Artie Burns, CB, Pittsburgh Steelers (24th)
We can’t knock the Steelers for going after need here, but many had Burns as a day two or even day three prospect. This is a classic reach for a guy who brings major upside to the table, but may not be the safest of selections.
Artie Burns posted just three above-average pass coverage grades in 2015 and had a negative overall grade. #SteelersDraft
— Pro Football Focus (@PFF) April 29, 2016
Pittsburgh’s pass defense was atrocious last year and they need help at both corner and safety, but there were sexier picks to be made. Kendall Fuller is one corner in particular that would have made more sense as far as stability and polish are concerned. The Steelers took a shot here at a position of need, it just so happens that may have missed.
Joshua Garnett, OG, San Francisco 49ers (28th)
I’m all for “getting your guy”, but Chip Kelly and co. traded back into the first round to get a guard. On top of that, he wasn’t even necessarily the best guard available. The 49ers probably could have saved some picks and just waited to get their guy in round two. He could go a long way in building Kelly’s o-line into what he needs it to be, but it was arguably an unnecessary trade up and an obvious reach.

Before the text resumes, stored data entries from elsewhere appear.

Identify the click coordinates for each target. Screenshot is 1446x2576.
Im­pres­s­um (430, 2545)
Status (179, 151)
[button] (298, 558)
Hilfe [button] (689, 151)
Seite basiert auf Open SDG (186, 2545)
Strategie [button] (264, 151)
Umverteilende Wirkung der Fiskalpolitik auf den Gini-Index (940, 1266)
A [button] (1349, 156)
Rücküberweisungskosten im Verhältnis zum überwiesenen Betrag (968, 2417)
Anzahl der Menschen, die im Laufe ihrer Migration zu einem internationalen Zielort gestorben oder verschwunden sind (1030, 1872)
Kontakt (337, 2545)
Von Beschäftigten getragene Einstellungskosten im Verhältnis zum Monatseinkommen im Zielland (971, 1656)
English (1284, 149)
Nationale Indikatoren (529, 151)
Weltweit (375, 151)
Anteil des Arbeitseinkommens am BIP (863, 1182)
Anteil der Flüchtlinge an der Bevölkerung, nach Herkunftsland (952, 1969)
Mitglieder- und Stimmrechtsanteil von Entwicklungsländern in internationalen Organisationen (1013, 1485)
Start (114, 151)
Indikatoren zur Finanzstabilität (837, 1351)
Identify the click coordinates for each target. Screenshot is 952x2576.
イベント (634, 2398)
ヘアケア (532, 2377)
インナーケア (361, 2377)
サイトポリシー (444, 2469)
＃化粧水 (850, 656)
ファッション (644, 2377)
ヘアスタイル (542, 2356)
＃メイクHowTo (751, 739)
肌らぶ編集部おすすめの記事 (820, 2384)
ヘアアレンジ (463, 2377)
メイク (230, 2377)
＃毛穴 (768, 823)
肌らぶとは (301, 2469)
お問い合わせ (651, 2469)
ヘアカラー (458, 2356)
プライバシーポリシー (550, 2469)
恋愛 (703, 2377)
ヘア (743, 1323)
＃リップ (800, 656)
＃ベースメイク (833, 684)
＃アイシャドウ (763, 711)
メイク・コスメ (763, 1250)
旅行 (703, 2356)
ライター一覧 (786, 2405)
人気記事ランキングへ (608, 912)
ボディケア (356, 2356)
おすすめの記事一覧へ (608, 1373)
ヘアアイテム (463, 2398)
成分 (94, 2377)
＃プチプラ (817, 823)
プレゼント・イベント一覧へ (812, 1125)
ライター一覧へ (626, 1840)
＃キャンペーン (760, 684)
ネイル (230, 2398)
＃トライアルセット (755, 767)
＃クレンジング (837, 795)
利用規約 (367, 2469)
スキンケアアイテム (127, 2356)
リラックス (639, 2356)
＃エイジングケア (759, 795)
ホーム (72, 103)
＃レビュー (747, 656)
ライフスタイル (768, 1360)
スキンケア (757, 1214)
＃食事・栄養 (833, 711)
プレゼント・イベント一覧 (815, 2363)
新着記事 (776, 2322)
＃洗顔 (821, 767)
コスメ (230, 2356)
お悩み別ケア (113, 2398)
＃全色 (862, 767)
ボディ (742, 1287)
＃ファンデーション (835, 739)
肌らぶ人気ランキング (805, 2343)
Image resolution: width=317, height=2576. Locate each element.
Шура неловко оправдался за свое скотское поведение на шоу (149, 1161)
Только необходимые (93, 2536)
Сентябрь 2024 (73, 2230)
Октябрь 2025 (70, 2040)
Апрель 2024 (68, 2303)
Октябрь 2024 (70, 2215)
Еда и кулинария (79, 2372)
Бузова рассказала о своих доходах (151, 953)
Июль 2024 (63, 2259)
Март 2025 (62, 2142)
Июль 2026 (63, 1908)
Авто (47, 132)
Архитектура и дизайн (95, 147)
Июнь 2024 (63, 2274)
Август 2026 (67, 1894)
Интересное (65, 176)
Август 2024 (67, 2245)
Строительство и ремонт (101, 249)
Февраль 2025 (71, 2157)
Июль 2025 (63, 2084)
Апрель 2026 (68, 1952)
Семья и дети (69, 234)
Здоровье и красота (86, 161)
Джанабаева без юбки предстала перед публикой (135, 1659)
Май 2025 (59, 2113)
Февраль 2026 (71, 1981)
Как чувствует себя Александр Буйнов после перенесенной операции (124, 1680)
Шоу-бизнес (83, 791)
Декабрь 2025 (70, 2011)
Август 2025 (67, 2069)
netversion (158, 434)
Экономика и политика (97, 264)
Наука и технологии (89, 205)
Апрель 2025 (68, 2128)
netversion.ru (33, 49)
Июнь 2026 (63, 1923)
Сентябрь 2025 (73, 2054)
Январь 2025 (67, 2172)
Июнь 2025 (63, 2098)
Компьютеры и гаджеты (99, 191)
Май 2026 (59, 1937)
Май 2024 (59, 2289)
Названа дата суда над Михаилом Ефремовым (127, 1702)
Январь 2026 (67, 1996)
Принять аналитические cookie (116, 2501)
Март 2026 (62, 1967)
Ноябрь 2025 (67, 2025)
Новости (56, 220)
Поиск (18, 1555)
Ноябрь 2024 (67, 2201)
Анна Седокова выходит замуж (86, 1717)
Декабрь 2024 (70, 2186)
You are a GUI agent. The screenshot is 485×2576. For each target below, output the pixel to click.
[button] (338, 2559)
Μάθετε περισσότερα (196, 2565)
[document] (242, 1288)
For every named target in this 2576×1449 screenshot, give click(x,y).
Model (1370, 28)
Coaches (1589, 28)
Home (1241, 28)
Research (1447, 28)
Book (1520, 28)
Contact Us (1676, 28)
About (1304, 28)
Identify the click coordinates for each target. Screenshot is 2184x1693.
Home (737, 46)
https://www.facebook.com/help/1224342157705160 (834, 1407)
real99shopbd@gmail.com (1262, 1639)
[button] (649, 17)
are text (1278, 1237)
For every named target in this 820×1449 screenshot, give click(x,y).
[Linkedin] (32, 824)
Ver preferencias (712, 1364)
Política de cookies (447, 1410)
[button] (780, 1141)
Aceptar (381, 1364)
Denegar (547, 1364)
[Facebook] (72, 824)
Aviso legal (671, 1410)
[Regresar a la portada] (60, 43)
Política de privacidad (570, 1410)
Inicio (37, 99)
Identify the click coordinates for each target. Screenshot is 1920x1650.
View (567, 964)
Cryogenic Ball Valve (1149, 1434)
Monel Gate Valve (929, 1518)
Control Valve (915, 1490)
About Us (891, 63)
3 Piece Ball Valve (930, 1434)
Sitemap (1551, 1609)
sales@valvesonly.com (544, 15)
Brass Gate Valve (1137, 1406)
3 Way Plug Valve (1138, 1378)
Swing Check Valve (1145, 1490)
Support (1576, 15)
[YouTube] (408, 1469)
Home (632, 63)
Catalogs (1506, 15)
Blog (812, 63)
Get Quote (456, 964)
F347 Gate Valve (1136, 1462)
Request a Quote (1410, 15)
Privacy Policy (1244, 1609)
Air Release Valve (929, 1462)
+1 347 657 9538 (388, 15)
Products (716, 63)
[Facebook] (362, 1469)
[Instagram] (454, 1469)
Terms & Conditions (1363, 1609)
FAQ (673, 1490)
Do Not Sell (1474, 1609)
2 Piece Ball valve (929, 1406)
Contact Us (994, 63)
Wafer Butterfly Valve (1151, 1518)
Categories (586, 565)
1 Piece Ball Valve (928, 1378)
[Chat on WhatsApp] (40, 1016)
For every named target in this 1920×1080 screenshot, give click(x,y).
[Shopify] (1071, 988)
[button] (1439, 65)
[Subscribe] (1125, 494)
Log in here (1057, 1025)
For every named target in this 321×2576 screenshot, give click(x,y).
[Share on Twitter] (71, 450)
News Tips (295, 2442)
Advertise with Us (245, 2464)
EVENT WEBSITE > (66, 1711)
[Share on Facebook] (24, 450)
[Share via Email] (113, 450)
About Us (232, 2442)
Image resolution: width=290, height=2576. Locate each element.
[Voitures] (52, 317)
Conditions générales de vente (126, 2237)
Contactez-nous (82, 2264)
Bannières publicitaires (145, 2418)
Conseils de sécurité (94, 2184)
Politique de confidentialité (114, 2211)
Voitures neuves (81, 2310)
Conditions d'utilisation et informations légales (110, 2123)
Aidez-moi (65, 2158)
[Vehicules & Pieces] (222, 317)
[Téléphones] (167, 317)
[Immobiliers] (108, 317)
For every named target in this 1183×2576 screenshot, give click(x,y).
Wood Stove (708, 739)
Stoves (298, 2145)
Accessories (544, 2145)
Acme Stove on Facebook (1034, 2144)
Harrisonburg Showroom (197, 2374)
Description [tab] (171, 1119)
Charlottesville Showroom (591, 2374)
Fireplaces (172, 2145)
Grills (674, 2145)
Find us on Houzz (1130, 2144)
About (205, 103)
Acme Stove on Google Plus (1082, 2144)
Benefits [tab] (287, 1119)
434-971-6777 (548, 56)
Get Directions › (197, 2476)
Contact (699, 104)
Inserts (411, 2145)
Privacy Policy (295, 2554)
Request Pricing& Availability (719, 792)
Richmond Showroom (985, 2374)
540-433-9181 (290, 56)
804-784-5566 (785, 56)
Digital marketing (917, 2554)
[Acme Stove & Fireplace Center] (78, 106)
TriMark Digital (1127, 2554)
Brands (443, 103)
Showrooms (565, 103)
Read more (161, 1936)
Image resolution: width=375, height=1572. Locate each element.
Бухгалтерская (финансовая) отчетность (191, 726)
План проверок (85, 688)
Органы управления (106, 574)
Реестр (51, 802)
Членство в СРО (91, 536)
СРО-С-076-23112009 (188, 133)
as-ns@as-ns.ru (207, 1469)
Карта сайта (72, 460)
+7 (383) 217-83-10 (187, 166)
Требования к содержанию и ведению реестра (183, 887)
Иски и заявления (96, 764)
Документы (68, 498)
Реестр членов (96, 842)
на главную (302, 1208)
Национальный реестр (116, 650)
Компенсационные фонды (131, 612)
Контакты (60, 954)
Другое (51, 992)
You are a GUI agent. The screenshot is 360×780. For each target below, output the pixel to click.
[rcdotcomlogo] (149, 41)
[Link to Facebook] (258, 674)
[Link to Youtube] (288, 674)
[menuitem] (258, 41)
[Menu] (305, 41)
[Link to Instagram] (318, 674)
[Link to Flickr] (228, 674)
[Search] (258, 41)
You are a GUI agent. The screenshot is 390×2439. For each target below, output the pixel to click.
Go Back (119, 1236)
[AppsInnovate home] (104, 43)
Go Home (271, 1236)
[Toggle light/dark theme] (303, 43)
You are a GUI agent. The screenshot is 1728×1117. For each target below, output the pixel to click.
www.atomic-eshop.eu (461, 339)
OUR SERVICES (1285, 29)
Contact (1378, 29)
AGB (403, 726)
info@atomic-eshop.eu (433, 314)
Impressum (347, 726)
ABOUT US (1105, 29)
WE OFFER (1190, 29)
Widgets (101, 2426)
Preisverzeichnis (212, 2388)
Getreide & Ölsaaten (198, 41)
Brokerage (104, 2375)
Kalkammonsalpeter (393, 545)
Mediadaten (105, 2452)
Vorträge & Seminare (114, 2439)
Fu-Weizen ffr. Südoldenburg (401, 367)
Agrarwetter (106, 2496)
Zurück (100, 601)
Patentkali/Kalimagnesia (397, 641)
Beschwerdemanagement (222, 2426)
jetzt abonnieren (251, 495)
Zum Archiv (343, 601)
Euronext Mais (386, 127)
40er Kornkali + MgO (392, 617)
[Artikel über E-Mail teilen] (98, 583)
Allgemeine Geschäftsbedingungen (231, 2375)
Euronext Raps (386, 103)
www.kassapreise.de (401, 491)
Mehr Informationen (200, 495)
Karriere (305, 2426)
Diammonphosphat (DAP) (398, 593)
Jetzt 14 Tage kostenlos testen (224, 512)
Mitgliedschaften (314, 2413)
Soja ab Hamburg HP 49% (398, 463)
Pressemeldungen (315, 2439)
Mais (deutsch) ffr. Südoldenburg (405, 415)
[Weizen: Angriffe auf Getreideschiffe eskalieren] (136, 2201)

The best part of some of these reaches or flat out bad picks is that a bunch of terrific talent leaks into round two. Myles Jack is without a doubt the biggest name to fall out of round one, as the top-5 talent has major knee concerns and has yet to hear his name called.
Joining Jack are first round prospects like Reggie Ragland, A’Shawn Robinson, Jarran Reed, Emmanuel Ogbah and Derrick Henry, among others.